→ **Assignment**
Pull every line containing "page" from the data.

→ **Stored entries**
════════════════════
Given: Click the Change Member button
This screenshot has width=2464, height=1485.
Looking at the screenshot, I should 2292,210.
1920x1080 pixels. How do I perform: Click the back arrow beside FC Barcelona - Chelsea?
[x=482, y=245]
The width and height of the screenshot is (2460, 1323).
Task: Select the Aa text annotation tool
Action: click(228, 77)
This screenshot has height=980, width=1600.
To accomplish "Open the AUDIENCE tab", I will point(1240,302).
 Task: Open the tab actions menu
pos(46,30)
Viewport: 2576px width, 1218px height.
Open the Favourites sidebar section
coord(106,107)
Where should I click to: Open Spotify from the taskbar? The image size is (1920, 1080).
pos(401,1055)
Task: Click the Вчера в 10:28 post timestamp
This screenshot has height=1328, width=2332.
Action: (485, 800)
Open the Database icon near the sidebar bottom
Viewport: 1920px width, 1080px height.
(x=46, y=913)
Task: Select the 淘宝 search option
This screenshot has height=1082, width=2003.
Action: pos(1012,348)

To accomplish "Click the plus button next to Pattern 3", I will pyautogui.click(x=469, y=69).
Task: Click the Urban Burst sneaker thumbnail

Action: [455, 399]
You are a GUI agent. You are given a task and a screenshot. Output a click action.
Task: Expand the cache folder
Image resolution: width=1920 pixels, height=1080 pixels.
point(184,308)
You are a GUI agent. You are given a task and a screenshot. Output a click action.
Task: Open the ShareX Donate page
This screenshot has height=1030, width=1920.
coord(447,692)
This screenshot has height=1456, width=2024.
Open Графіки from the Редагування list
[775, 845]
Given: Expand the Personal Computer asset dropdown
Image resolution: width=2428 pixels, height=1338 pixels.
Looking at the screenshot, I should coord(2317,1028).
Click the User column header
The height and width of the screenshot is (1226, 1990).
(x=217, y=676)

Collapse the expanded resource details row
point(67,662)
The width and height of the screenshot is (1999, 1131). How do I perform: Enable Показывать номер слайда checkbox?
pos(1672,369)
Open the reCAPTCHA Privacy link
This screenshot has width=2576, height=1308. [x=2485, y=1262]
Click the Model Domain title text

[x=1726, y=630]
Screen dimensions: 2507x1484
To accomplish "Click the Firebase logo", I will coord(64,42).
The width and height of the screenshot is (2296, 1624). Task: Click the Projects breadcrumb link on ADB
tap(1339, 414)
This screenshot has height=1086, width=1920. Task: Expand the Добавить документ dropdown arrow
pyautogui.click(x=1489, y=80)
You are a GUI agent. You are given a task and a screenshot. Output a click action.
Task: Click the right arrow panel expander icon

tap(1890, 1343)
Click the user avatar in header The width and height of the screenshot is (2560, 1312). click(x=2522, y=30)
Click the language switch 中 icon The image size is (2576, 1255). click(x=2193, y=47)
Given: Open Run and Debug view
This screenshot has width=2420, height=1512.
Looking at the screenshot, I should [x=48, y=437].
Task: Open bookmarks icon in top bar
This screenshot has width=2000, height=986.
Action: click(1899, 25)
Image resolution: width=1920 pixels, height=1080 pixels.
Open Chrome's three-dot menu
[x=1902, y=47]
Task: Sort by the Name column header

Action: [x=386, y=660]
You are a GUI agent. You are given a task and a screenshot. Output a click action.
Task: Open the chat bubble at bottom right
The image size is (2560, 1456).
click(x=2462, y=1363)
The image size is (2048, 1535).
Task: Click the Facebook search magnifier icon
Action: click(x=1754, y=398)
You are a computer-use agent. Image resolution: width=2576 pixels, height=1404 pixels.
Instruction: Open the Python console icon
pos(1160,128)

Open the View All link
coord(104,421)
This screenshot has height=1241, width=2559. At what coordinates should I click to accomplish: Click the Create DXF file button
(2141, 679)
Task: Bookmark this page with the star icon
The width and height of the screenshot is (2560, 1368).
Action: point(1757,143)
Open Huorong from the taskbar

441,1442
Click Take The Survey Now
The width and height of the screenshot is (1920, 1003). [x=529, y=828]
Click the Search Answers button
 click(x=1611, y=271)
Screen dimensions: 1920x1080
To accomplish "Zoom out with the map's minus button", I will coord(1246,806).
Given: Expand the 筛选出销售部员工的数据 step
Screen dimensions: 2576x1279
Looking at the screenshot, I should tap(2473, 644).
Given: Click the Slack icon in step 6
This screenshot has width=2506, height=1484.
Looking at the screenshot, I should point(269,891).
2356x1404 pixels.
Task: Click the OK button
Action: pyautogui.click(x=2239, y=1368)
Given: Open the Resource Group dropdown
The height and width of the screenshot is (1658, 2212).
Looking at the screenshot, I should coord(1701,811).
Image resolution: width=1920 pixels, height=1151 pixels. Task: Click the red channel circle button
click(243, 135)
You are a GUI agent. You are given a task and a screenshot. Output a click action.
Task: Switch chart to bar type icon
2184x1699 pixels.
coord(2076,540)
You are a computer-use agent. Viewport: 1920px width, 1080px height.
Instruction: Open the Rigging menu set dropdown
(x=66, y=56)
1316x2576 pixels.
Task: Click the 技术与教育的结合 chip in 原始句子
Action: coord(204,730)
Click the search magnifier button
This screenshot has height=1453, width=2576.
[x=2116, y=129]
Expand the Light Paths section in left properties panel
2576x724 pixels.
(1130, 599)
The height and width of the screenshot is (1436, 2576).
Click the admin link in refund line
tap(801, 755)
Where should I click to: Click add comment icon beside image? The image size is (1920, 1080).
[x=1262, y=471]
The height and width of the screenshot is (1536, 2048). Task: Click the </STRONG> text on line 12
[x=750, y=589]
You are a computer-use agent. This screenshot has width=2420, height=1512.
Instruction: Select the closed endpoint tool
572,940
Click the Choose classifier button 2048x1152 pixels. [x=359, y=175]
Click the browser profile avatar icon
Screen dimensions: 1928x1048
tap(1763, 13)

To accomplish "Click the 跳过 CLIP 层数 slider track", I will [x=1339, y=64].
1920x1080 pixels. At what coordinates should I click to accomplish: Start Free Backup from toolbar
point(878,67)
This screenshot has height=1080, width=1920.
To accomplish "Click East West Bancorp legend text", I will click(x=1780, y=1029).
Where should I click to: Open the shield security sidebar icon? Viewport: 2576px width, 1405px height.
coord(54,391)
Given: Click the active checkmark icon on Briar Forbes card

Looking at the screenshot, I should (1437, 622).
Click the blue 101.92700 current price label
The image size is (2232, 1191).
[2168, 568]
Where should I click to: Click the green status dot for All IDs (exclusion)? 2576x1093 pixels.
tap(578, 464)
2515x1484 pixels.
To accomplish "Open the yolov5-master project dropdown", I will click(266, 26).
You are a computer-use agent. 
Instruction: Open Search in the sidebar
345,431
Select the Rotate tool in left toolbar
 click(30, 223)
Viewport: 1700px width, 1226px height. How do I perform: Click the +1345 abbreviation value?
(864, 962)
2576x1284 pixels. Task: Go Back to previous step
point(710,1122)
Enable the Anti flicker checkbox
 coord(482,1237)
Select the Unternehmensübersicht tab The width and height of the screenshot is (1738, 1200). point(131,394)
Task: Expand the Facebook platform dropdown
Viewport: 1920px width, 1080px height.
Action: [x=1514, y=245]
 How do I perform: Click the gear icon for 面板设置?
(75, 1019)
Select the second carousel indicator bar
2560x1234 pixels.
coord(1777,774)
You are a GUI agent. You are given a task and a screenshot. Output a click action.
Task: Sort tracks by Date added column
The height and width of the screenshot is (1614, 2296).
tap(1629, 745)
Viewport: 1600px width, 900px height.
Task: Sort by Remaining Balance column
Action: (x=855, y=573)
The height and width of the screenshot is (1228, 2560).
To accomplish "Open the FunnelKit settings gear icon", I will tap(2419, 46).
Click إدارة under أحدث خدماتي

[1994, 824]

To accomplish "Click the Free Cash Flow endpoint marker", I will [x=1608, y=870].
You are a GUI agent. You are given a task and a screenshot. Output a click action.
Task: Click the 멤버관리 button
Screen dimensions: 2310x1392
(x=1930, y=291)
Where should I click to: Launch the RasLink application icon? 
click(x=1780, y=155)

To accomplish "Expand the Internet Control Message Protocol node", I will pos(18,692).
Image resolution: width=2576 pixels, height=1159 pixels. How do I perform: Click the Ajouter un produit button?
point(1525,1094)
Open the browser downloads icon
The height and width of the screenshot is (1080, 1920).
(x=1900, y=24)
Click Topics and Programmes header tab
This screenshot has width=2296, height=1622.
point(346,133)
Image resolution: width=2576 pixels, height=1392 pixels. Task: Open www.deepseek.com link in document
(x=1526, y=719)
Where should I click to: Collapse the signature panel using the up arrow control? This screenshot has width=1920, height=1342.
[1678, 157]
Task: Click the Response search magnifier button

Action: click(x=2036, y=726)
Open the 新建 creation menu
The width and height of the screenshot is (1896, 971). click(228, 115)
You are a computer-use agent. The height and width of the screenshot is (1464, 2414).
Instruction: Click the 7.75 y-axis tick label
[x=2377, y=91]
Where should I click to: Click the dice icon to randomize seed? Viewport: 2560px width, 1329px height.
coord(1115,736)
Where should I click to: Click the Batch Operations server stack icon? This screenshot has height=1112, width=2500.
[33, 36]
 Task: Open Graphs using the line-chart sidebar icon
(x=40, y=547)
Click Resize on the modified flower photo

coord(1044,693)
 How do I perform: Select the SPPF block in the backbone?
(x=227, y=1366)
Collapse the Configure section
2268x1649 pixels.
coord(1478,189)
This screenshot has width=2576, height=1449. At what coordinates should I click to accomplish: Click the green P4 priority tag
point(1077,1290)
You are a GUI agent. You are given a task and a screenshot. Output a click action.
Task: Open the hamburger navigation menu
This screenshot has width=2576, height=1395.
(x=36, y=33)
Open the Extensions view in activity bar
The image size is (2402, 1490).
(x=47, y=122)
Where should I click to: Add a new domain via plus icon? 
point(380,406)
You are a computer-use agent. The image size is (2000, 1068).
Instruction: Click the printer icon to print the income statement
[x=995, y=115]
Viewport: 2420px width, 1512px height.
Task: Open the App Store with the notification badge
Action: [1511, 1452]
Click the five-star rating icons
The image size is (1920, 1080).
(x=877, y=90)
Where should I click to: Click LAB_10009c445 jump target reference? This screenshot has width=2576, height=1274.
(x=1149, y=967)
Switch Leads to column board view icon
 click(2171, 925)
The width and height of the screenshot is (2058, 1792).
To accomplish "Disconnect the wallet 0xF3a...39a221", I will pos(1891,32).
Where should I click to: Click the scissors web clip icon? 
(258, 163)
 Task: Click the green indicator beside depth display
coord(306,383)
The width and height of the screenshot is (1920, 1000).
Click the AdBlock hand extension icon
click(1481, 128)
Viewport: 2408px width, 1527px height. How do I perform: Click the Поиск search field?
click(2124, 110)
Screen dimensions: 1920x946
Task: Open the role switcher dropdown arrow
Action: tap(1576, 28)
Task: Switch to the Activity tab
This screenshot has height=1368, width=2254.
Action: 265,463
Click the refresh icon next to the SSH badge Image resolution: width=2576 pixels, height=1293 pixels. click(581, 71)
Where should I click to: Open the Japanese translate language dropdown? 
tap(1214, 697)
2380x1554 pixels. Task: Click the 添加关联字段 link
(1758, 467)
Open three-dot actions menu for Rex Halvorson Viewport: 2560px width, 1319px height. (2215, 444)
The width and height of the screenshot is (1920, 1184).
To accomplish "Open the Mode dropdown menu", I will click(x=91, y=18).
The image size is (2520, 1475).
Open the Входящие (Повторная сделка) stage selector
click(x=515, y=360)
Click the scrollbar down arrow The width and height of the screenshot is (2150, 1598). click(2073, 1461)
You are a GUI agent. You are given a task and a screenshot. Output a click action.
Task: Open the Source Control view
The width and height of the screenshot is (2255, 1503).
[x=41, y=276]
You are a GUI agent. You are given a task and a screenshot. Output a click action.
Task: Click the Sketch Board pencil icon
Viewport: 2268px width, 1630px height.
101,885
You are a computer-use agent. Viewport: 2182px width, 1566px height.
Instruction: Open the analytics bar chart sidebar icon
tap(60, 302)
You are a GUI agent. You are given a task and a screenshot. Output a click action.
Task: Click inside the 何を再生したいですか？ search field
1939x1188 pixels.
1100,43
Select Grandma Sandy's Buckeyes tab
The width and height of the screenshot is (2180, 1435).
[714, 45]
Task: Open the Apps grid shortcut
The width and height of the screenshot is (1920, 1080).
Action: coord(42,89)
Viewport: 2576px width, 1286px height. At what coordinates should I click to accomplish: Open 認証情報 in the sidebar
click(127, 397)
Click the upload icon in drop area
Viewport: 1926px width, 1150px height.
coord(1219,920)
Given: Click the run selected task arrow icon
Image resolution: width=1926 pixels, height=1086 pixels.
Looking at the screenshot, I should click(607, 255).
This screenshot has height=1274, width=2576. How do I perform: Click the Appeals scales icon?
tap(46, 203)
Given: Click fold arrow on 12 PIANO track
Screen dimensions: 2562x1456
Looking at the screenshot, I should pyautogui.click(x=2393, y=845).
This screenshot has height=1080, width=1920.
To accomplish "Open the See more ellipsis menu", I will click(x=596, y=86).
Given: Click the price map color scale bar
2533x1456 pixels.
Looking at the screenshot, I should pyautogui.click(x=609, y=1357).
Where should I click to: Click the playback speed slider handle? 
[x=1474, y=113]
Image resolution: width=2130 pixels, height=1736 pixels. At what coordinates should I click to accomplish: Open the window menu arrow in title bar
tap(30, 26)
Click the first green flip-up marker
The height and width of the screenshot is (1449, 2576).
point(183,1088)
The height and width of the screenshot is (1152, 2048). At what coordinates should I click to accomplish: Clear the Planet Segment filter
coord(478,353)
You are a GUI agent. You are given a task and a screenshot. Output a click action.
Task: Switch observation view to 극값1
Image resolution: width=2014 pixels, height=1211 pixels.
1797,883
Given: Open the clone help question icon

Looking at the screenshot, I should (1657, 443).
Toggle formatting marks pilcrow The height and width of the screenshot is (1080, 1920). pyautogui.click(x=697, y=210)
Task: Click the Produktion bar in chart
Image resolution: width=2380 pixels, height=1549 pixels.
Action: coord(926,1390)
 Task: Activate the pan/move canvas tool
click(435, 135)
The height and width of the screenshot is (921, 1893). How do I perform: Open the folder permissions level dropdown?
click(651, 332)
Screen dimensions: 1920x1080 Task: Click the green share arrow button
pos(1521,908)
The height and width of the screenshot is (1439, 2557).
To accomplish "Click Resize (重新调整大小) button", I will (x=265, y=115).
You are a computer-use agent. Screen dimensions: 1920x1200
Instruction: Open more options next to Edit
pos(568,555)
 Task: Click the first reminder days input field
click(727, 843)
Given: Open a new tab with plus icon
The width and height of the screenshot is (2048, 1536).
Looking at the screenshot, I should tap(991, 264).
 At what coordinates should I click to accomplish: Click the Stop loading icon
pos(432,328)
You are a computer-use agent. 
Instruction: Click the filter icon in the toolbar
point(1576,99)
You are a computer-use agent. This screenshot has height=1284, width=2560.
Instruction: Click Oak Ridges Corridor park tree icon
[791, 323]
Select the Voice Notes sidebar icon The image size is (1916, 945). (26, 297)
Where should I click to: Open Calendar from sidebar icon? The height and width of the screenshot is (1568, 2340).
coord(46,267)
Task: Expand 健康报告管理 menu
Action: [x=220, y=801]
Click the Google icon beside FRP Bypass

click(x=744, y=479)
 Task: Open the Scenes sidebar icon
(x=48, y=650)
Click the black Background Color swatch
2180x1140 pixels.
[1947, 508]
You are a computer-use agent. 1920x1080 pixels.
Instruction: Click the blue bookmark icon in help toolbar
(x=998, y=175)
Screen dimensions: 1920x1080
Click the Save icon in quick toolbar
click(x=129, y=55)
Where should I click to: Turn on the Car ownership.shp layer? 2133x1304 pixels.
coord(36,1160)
════════════════════
→ **Task output**
Task: Open the ShareX Donate page
Task: Bookmark this page with the star icon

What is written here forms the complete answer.